Editorial Guidelines

This page explains how we report, test, source, and correct our coverage. It’s here so readers know what to expect from anything published under the Tech News Today name, and so our writers — staff and guest contributors alike — have a clear standard to work to.

1. What We Cover

Technology, gadgets, software, apps, and games. That includes breaking news, hands-on reviews, buying guides, explainers, and opinion pieces. Opinion content is labeled as such in the headline or a note at the top of the article.

2. Independence

Advertisers and PR contacts don’t get to preview, approve, or edit coverage. Sending us a review unit doesn’t buy favorable treatment, and turning one down doesn’t get an article killed. If a conflict of interest exists — say, a company we’re covering also advertises with us — we disclose it in the article.

3. How We Test Products

Hardware and software we review gets used, not just unboxed. Depending on the product, that means running it through daily use for at least several days before publishing, benchmarking against stated specs, and comparing against direct competitors where relevant. If we weren’t able to fully test something before a deadline — an early hands-on ahead of a full review, for instance — we say so explicitly in the piece.

4. Sourcing

  • Claims of fact are backed by a named source, official documentation, or our own testing — not “sources say” without elaboration where avoidable
  • We link to primary sources (company announcements, filings, research papers) wherever one exists
  • Anonymous sources are only used when a named source isn’t possible and the information is verified independently where we can
  • We don’t rewrite a press release and call it news — if a story originates from a press release, we say so and add our own reporting or context

5. Corrections Policy

Mistakes get fixed and disclosed, not quietly edited away.
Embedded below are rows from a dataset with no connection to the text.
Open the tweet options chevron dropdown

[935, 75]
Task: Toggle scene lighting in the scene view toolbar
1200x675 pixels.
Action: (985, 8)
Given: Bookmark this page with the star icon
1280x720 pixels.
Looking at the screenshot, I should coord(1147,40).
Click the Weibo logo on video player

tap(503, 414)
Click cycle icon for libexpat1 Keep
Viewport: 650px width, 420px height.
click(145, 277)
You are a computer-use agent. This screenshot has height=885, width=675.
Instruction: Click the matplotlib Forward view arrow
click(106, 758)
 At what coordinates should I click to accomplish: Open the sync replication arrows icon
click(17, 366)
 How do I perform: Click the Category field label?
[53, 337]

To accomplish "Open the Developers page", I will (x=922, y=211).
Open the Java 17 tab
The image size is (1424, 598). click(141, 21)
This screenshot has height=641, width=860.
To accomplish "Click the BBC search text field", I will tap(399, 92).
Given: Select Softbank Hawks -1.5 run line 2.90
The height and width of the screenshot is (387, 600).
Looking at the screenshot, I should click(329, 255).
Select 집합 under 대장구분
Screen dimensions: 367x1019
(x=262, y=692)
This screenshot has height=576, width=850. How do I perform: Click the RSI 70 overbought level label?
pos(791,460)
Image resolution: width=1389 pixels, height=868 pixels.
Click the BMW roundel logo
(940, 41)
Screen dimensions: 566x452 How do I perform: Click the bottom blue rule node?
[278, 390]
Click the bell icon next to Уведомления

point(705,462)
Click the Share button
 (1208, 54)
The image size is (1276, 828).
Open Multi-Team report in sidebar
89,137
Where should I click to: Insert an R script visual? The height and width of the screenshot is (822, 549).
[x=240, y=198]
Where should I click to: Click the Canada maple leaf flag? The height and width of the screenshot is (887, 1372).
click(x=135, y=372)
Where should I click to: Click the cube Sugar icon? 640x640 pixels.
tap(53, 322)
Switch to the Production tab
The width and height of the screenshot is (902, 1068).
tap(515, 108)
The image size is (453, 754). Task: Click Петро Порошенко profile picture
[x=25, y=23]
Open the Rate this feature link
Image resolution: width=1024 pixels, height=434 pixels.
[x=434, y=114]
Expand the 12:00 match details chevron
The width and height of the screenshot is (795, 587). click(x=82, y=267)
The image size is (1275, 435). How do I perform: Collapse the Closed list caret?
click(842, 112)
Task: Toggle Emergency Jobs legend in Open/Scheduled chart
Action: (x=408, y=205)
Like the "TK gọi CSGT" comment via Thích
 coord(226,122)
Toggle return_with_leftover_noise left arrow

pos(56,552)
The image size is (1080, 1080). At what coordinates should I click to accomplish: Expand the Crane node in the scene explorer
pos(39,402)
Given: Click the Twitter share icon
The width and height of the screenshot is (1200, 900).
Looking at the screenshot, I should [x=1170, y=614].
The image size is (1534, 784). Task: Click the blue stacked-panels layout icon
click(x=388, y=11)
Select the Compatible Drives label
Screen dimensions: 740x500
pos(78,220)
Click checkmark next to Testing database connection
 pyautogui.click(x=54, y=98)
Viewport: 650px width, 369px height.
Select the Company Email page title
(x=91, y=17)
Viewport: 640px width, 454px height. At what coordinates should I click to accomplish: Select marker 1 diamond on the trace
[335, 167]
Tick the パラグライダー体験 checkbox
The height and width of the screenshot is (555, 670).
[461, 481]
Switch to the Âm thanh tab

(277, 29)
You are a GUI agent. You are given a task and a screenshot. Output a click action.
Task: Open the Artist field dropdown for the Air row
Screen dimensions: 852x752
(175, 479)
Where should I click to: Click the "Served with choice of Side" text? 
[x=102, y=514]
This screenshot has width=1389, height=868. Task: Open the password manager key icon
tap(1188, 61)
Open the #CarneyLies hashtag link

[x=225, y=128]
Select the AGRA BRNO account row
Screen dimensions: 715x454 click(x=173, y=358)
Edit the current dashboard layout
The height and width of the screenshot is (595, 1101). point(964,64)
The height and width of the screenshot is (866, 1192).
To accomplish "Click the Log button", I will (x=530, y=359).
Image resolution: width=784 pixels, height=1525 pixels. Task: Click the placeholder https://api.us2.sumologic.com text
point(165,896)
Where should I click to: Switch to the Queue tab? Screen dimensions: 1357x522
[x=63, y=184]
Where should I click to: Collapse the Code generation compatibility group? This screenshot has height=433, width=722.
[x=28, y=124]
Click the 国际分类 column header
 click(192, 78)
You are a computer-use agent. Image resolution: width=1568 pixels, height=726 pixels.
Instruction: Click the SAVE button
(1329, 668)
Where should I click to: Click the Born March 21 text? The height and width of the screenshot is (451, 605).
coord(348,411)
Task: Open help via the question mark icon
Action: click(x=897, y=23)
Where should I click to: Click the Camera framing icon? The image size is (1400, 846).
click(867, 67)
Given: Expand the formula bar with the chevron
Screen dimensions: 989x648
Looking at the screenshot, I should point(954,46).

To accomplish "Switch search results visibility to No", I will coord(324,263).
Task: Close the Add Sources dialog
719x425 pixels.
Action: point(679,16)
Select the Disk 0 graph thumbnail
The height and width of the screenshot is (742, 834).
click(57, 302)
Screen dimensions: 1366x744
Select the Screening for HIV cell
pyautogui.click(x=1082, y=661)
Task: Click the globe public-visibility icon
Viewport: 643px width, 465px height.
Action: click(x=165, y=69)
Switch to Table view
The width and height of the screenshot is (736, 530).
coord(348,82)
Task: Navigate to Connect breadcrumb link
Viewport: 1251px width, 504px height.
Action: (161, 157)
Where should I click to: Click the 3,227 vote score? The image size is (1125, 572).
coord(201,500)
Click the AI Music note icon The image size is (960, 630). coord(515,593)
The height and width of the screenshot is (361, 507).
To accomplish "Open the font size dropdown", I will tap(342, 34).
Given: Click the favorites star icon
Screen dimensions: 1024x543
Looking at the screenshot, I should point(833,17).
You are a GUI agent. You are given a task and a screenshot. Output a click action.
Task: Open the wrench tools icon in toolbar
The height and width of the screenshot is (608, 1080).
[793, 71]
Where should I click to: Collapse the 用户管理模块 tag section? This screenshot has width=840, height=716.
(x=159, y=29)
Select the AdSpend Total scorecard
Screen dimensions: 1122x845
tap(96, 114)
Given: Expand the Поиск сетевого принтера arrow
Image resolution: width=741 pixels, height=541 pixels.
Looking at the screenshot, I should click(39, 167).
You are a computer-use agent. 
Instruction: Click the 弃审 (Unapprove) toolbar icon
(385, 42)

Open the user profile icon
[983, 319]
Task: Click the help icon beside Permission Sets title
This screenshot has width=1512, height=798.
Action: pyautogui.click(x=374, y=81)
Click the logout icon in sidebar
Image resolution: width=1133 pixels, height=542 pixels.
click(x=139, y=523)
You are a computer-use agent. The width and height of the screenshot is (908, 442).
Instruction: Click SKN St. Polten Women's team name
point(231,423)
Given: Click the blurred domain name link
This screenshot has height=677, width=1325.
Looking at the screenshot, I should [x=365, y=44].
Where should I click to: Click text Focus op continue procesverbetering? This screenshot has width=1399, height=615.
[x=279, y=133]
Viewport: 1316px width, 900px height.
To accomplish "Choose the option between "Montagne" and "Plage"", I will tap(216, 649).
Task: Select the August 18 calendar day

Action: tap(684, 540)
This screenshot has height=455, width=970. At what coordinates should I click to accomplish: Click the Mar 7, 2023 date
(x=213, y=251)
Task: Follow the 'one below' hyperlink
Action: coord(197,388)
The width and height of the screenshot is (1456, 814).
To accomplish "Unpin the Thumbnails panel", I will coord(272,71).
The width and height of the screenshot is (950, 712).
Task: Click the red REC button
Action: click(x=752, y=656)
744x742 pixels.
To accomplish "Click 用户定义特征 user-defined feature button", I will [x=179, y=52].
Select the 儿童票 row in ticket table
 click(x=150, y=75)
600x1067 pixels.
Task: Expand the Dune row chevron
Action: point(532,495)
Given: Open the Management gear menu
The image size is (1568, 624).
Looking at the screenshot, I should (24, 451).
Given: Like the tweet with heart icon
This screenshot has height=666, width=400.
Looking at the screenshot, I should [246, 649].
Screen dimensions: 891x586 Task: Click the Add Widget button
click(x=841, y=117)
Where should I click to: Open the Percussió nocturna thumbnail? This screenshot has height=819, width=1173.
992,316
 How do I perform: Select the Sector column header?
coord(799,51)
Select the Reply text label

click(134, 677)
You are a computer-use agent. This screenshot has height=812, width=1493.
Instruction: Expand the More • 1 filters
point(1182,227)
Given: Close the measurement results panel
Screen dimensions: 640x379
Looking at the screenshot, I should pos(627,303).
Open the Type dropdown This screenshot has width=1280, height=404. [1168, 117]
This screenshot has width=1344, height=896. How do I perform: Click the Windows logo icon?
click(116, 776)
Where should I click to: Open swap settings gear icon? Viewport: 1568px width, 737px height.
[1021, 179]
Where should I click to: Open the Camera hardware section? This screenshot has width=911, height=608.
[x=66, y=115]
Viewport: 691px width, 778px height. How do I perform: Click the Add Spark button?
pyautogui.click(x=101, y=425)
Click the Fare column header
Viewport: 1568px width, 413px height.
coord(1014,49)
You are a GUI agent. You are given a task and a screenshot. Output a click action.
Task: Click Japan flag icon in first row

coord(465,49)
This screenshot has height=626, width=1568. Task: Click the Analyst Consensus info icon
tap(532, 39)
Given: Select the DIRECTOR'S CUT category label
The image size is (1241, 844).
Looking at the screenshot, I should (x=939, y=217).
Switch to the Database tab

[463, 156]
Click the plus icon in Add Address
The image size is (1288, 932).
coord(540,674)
When we correct a published article:

  • Factual error (wrong spec, date, quote, etc.) — Fixed in the article, with a correction note and date added at the top
  • Typo or grammar fix — Fixed silently, no note needed
  • Significant update (price change, new information) — Article updated with an “Updated on [date]” note explaining what changed

If you spot an error, use our Contact page and we’ll look into it: https://technewstoday.net/contact/

6. Affiliate Links and Sponsored Content

Articles containing affiliate links are marked at the top of the piece. Sponsored content is labeled “Sponsored” in the headline and byline area — it’s never mixed into regular editorial coverage without a label. Product recommendations in affiliate-linked articles are based on the same testing standard as everything else on the site.

7. Guest Contributors

Guest writers go through the same fact-checking and editing process as staff pieces before publication. A guest byline means the piece was written by someone outside our regular team — it doesn’t mean it skipped review.

8. AI-Assisted Content

Where AI tools are used in our workflow — for research assistance or drafting support, for example — a human editor reviews and fact-checks the final piece before it publishes. Articles aren’t published unedited from an AI tool.

9. Updating This Policy

We may revise these guidelines as our processes evolve. The “Last updated” date at the top reflects the most recent revision.

10. Contact

Questions about how a specific article was reported, or feedback on our process generally? Reach out through our Contact page: https://technewstoday.net/contact/


Note: This page works alongside our Code of Conduct (https://technewstoday.net/code-of-conduct/) and Terms of Service (https://technewstoday.net/terms-of-service/). This page covers how we report; the Code of Conduct covers how people interact on the site; the Terms cover the legal ground rules.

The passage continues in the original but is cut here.